Flaxseed, or linseed, has been a constant agricultural and industrial companion for thousands of years. Only recently, however, has this vital natural resource been rediscovered as a huge benefit to our health.
The Long History of Linseed
For centuries, this wonder plant was used to make spun yarn for clothing and fine linens. Some of the oldest textile fossils in the world were made of flax fibers that are believed to have been dyed around 30,000 years ago.

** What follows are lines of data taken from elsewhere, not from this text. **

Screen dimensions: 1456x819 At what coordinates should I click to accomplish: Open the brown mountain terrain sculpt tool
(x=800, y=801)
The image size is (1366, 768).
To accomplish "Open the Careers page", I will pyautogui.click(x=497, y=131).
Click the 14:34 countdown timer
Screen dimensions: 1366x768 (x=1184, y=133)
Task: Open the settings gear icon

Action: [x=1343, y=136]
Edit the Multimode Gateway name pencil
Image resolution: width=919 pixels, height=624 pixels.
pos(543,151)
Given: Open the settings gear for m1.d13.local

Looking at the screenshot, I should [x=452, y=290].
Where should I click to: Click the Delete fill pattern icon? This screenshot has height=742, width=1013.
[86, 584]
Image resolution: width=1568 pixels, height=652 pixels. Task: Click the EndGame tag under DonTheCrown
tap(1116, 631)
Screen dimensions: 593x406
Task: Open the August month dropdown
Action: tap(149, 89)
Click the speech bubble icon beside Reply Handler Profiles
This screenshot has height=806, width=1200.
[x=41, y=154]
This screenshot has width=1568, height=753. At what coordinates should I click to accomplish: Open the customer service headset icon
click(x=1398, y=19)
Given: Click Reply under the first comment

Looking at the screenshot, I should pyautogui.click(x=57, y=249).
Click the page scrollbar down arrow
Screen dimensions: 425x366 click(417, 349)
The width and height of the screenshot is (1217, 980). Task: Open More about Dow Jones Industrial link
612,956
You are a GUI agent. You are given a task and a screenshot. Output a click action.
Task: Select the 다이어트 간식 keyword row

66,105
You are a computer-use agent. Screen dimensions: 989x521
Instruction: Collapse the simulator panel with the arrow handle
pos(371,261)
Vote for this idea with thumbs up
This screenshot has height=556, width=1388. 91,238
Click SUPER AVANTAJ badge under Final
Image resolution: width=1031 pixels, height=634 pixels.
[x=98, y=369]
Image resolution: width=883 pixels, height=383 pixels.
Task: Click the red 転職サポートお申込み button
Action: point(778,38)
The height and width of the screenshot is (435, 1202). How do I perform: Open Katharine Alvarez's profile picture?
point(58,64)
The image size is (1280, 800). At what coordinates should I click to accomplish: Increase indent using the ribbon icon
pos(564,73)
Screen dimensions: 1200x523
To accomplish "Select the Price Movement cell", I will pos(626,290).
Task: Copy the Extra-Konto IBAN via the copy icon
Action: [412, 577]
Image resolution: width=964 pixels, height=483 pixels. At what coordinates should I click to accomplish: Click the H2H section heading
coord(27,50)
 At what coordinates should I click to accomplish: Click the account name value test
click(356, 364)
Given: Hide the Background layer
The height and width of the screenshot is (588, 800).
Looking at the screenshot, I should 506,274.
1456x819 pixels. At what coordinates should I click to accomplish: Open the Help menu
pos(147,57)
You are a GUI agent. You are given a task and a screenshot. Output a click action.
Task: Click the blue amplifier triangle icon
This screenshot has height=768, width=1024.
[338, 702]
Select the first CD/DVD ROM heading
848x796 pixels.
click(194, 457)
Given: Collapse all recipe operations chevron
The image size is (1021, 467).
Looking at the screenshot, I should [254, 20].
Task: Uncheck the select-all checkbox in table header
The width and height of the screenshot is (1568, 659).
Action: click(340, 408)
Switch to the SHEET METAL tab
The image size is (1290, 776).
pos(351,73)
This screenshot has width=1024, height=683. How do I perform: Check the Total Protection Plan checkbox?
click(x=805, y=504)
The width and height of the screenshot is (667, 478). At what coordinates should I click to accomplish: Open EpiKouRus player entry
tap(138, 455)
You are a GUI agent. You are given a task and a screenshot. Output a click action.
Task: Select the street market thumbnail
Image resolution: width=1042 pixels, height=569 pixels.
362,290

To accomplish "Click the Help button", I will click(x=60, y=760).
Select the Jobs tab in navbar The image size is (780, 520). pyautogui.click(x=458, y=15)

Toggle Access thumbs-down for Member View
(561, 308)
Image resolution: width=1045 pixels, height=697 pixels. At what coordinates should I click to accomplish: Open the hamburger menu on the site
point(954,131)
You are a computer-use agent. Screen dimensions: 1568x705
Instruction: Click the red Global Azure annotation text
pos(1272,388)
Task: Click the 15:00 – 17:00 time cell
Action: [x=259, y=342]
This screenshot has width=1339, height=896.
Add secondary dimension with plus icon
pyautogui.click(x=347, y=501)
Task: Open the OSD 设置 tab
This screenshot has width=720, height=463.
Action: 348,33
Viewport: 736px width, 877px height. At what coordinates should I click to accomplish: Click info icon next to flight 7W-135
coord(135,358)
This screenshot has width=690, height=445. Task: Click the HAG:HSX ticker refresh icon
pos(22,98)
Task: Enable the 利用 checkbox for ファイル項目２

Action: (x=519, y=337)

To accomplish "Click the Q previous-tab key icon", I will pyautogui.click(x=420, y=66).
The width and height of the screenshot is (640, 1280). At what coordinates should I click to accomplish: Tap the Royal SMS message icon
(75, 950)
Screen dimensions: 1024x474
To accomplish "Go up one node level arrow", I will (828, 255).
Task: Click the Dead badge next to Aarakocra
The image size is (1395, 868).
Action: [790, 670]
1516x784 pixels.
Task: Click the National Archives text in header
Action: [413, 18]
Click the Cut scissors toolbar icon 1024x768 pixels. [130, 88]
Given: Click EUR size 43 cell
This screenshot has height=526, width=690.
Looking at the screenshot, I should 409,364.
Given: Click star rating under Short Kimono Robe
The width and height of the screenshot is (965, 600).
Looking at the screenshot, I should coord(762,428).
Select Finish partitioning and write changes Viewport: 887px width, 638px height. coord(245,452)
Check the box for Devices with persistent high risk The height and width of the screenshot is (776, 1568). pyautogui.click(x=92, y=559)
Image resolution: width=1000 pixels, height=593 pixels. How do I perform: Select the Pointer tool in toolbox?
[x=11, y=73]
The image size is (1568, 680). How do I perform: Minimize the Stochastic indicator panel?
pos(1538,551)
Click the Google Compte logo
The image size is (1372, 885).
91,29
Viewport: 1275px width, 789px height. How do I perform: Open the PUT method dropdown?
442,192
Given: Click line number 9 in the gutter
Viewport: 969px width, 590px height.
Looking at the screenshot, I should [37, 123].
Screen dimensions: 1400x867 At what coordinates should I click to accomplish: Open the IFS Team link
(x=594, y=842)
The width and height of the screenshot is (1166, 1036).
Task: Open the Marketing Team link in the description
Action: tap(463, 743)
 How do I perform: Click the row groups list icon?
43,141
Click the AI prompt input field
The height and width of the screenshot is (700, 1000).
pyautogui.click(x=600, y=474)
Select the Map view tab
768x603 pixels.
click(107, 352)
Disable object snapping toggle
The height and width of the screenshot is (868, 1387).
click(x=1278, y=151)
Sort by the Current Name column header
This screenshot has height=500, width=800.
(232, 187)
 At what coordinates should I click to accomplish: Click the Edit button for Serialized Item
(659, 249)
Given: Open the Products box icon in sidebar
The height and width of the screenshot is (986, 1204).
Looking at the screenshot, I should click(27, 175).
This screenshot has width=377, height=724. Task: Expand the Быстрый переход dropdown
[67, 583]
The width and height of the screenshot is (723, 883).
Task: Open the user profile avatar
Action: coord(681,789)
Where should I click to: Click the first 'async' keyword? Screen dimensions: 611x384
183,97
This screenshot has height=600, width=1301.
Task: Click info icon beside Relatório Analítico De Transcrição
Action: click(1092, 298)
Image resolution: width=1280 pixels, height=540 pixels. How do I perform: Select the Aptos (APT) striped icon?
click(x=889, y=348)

In the 1800s, the oil extracted from the seeds, which had long served as a painter’s medium and wood finish, was used to create the first linoleum flooring. Recent research about the health benefits associated with this same oil bode extremely well for those searching for natural dietary supplements.
Flax seeds contain a number of beneficial components that make them extremely healthy. Here are some of the most notable:
These important antioxidant phytoestrogens play important roles in neutralizing the free radicals present in our bodies. As compared with other foods, flax seeds contain more lignan precursors than any other dietary substance, weighing in at about 85.5 mg lignans per ounce. The next highest source of lignans — sesame seeds — contain only 11.2 mg lignan precursors per ounce. Such precursors are the chemical materials that mammalian bodies require to make their own lignans.
Some research suggests that lignans help reduce the risk of endometrial, prostate and ovarian cancers. Other studies have noted potentially positive associations between lignan intake and the reduced risk of osteoporosis. High-lignan diets have consistently been shown to reduce the risk of cardiovascular diseases. A link between the lignans found in flax and lower breast cancer risk is still being explored.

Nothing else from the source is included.